Astroparticle physics has grown from a niche area to a worldwide research enterprise, with two priority topics,
among others, both introduced almost 100 years ago and remaining still a challenge today: First, the nature of
Dark Matter (DM), which makes up more than 80 % of the matter in our universe, is still a mystery today. While
the Standard Model of particle physics (SM) successfully explains the visible universe, it has no explanation
for DM, and direct DM searches are a crucial avenue to unravel the nature of DM.
Second, the extensively studied neutrinos, due to their mass and mixing properties, also provide a window to
physics beyond the Standard Model and, once more, underline our present incomplete understanding of the
major building blocks of nature.
This workshop aims to explore both the similarities and complementarities between dark matter and the
neutrino sector in the context of direct detection experiments with a particular focus on electronic excitations.

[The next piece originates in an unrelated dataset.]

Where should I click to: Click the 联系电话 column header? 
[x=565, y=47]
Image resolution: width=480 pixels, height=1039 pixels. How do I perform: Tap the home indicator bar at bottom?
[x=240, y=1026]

In the past decades, the dark matter community has been concentrating to a fair degree on DM nuclear
interactions, with the standard approach of measuring the nuclear recoil energy induced by DM particles
scattering elastically off the detector target’s nuclei.
The observation that neutrino fluxes with MeV energies from the sun and supernovae induce detectable signals
in direct detection experiments has driven the detection of CEvNS.
In this program, we wish to clarify the role of electronic excitations in different systems induced by primary
nuclear and electron interactions, treated from theoretical and experimental points of view, both for dark matter
and neutrino sectors. These aspects are interconnected, and advancing the field requires a collective effort
from particle, atomic, and condensed matter theoretical and experimental physics.